Sheffey created Hunton & Williams' Southside Legal Center pro bono clinic in 1995 and has served as director since. In 1996, she partnered with the Fulton County Juvenile Court to develop a program that allows firm attorneys to serve as guardians ad litem in Children in Need of Services cases. Opportunities such as these have resulted in 100 percent of Hunton & Williams attorneys performing some form of public service for the past seven years.
Sheffey lobbied for the creation of a second full-time, pro bono fellowship at Hunton & Williams' Atlanta offices. It allows a recent law school graduate to work exclusively on pro bono cases for two years. Since its establishment, three of seven fellows have been Emory Law graduates.
"Rita's career demonstrates an extraordinary commitment to public service and exemplifies the highest ideals of the profession," says Emory Law Dean Robert Schapiro. "Her reputation and knowledge within the pro bono realm are exactly what we had hoped for in a leader for this initiative."
This week, Sheffey will be nominated as president-elect for the State Bar of Georgia. She is currently treasurer and previously served as secretary.
Sheffey was president of the Atlanta Bar Association from 2011 to 2012. The bar announced the Rita A. Sheffey Public Interest Award in 2012, and named her its inaugural recipient. She also received the bar's Distinguished Service Award in 2010 and 2013. Sheffey is currently president of the Lamar American Inn of Court at Emory Law, and served as president of the Atlanta Legal Aid Society from 2005-2006. In 2010, Sheffey received EPIC's "Unsung Devotion to Those Most in Need" Award.

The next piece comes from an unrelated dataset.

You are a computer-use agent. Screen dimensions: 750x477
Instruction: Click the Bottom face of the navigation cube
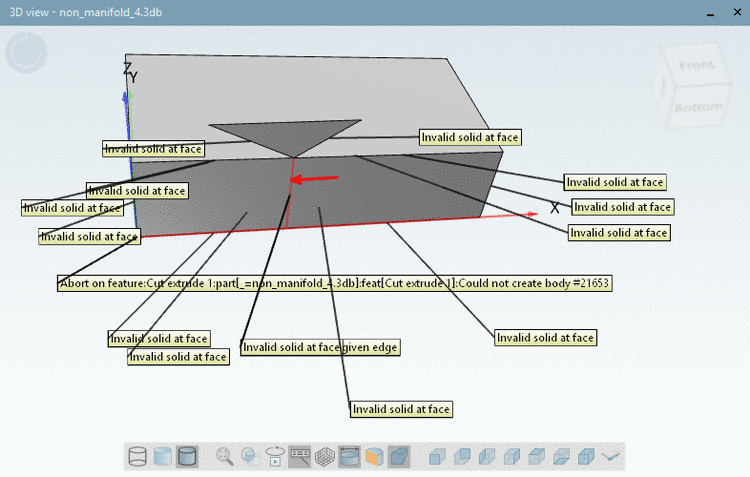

Sheffey followed an atypical path to law, starting out as an undergraduate at the University of Virginia intent on becoming a physician. Instead of pursuing medical school, she earned her PhD in chemistry at Duke University, and then secured a two-year postdoctoral fellowship at Harvard Medical School. She earned her JD at Boston College Law School.
In practice, Sheffey has focused on complex, scientific-based litigation in environmental, product liability, trademark and patent infringement, and business torts cases in both federal and state appellate courts. Her experience includes Superfund, Clean Air Act and Clean Water Act cases.